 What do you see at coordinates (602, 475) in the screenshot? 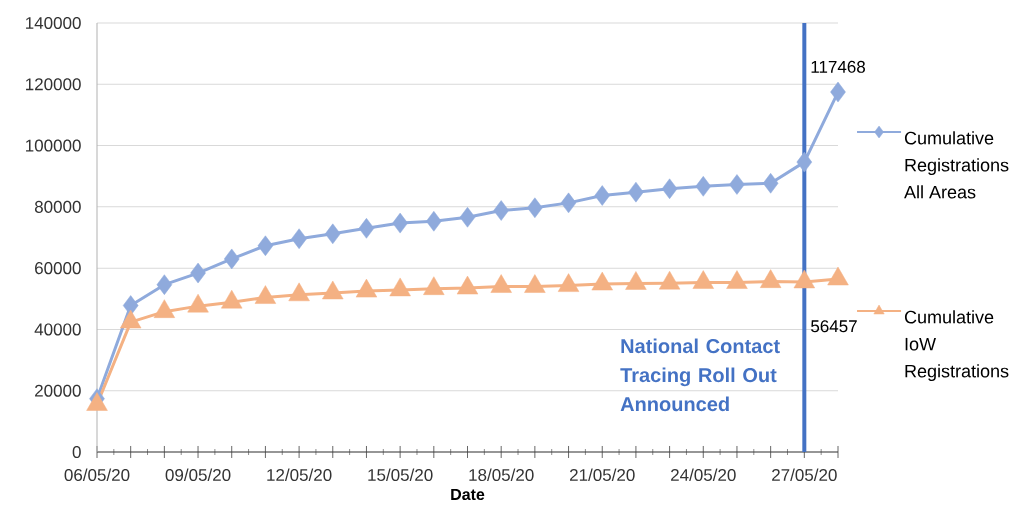
I see `x-tick-label: 21/05/20` at bounding box center [602, 475].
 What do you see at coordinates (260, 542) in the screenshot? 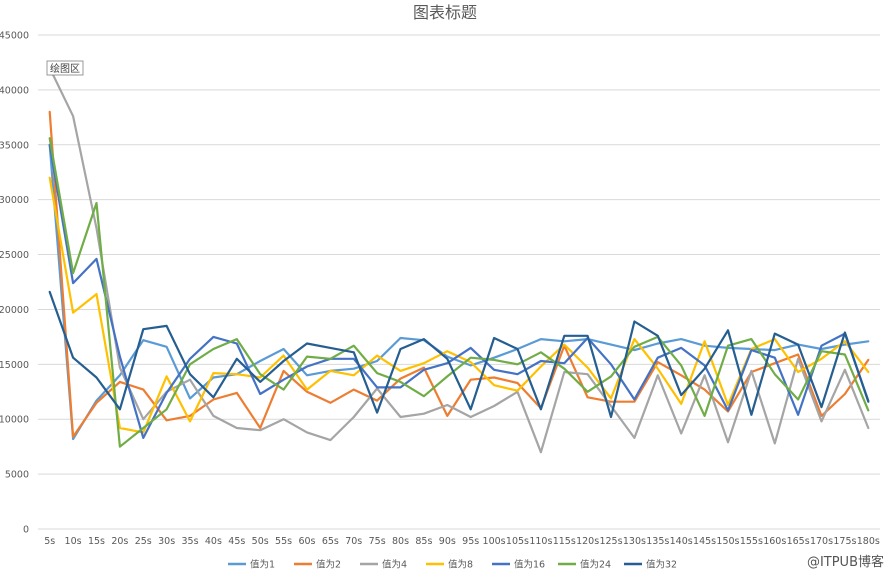
I see `x-tick-label: 50s` at bounding box center [260, 542].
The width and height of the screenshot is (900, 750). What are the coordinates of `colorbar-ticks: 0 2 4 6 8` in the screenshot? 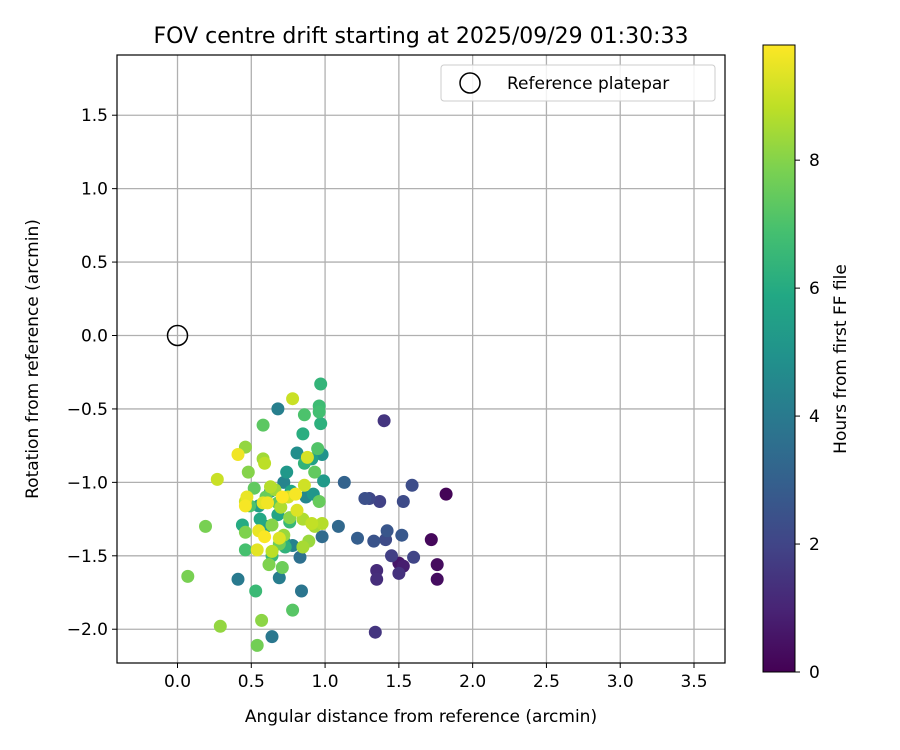 It's located at (808, 417).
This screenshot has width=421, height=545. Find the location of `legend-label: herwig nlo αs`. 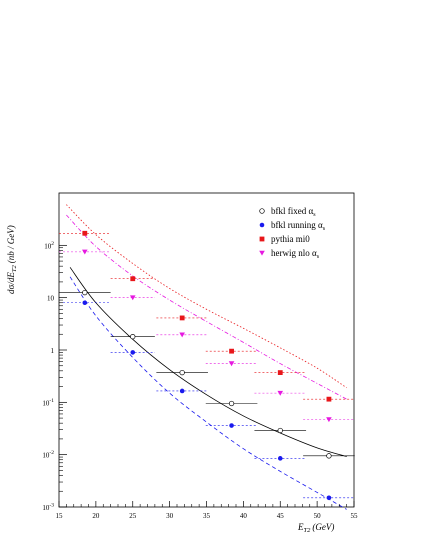

legend-label: herwig nlo αs is located at coordinates (296, 254).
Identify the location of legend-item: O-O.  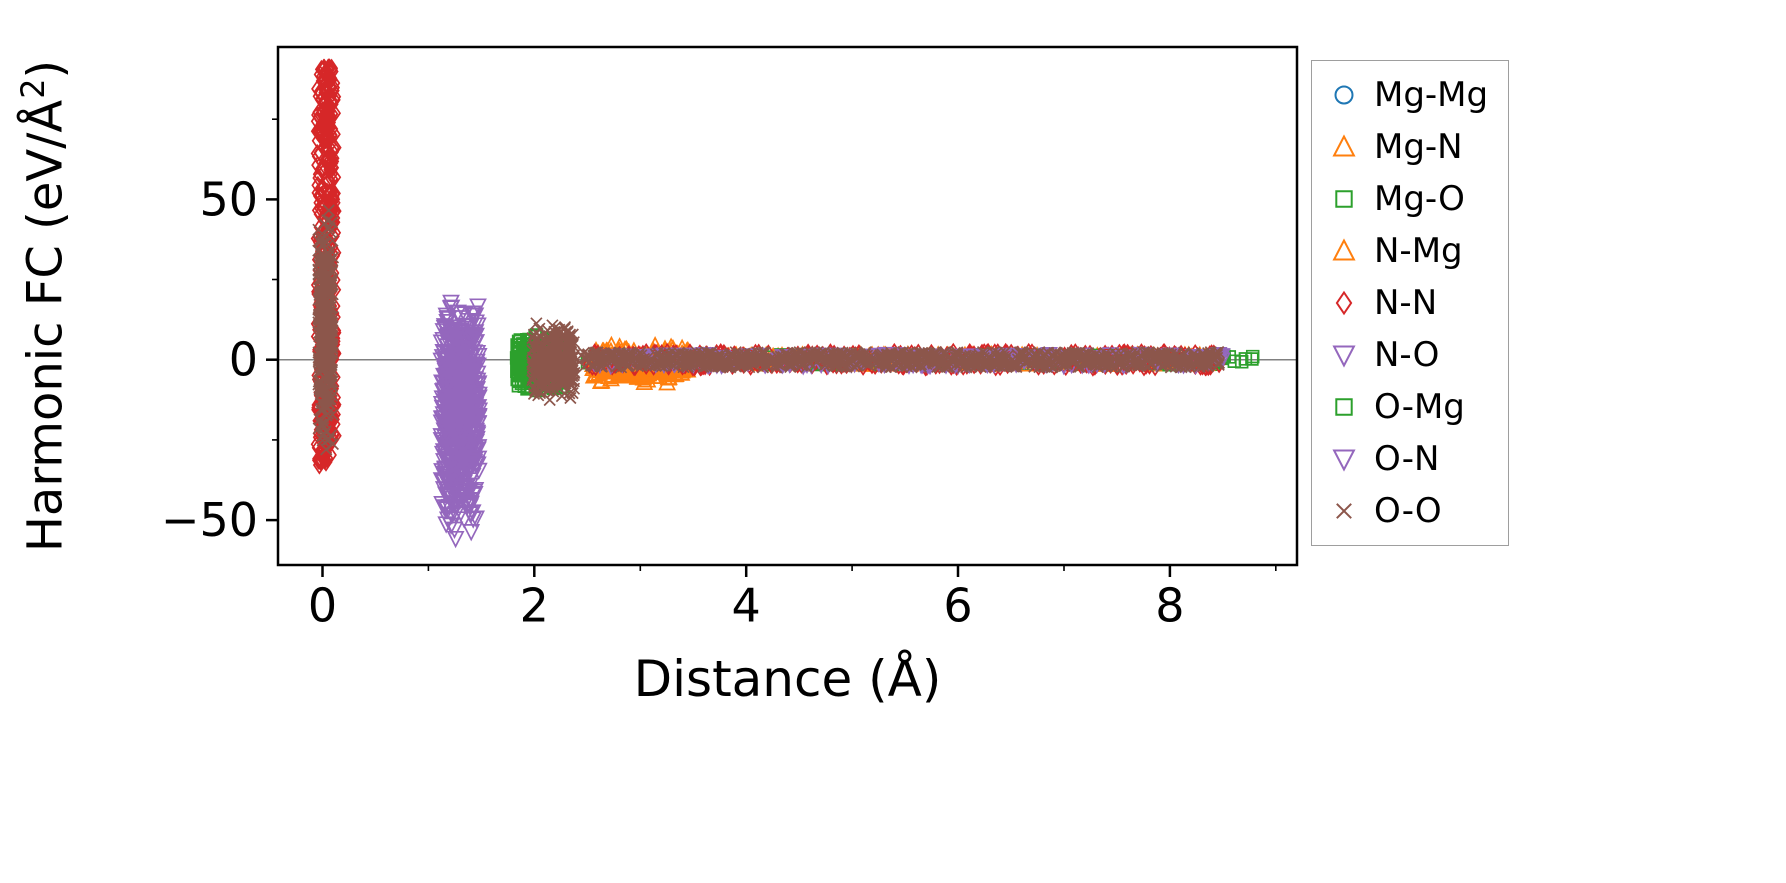
(1406, 511).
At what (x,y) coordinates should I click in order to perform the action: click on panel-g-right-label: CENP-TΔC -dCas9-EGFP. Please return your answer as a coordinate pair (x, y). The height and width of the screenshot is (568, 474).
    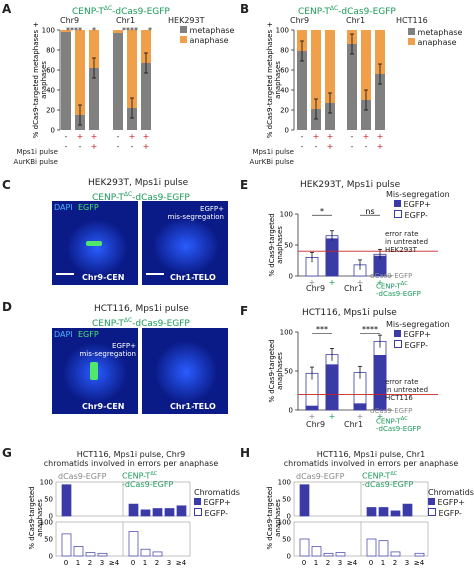
    Looking at the image, I should click on (148, 480).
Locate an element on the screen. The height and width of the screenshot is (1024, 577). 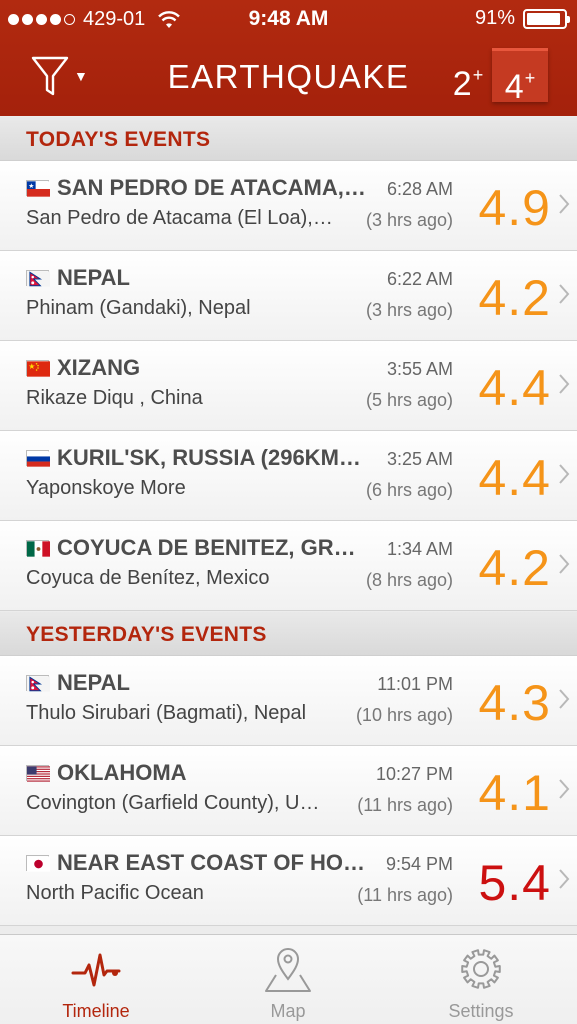
magnitude-filter-2plus: 2+ is located at coordinates (468, 76).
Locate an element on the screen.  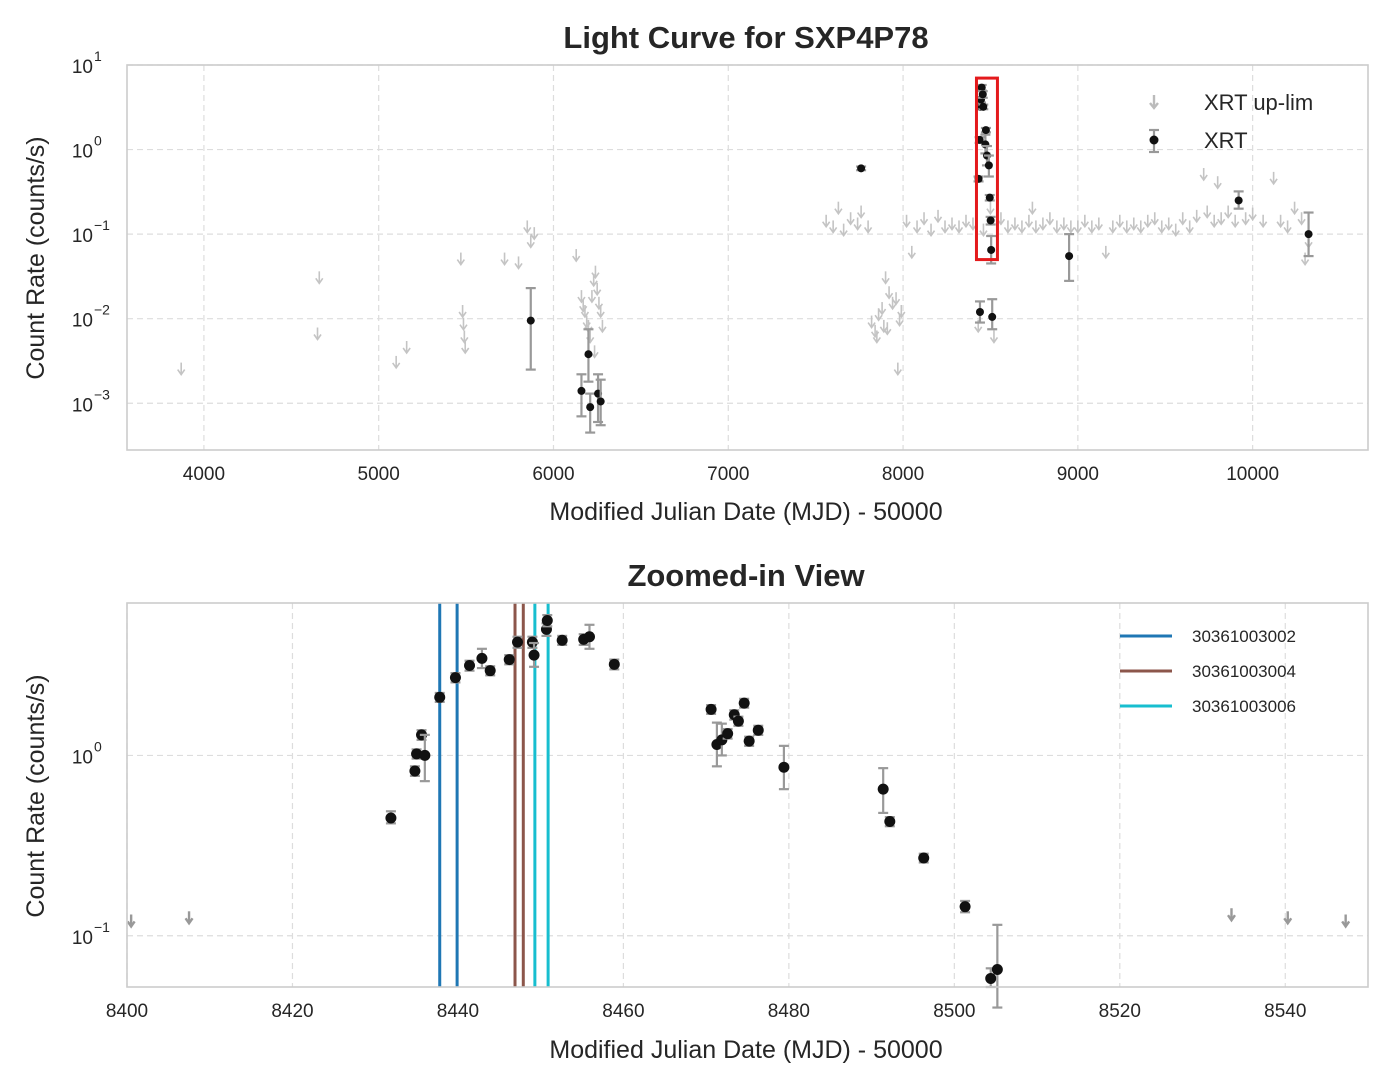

■ WHAT THE EXERCISE ASKS: Rewrite everything in the listing from the line containing "At what (x,y)" down to its end, substituting "screen image" for "screenshot" and changing nothing else. Leave the pictures out of your answer.

■ ANSWER TO THE PROBLEM:
At what (x,y) coordinates should I click in order to perform the action: click on panel-g-right-label: CENP-TΔC -dCas9-EGFP. Please return your answer as a coordinate pair (x, y). The height and width of the screen image is (568, 474).
    Looking at the image, I should click on (148, 480).
Locate an element on the screen. The height and width of the screen image is (1024, 577). 
magnitude-filter-2plus: 2+ is located at coordinates (468, 76).
Locate an element on the screen.  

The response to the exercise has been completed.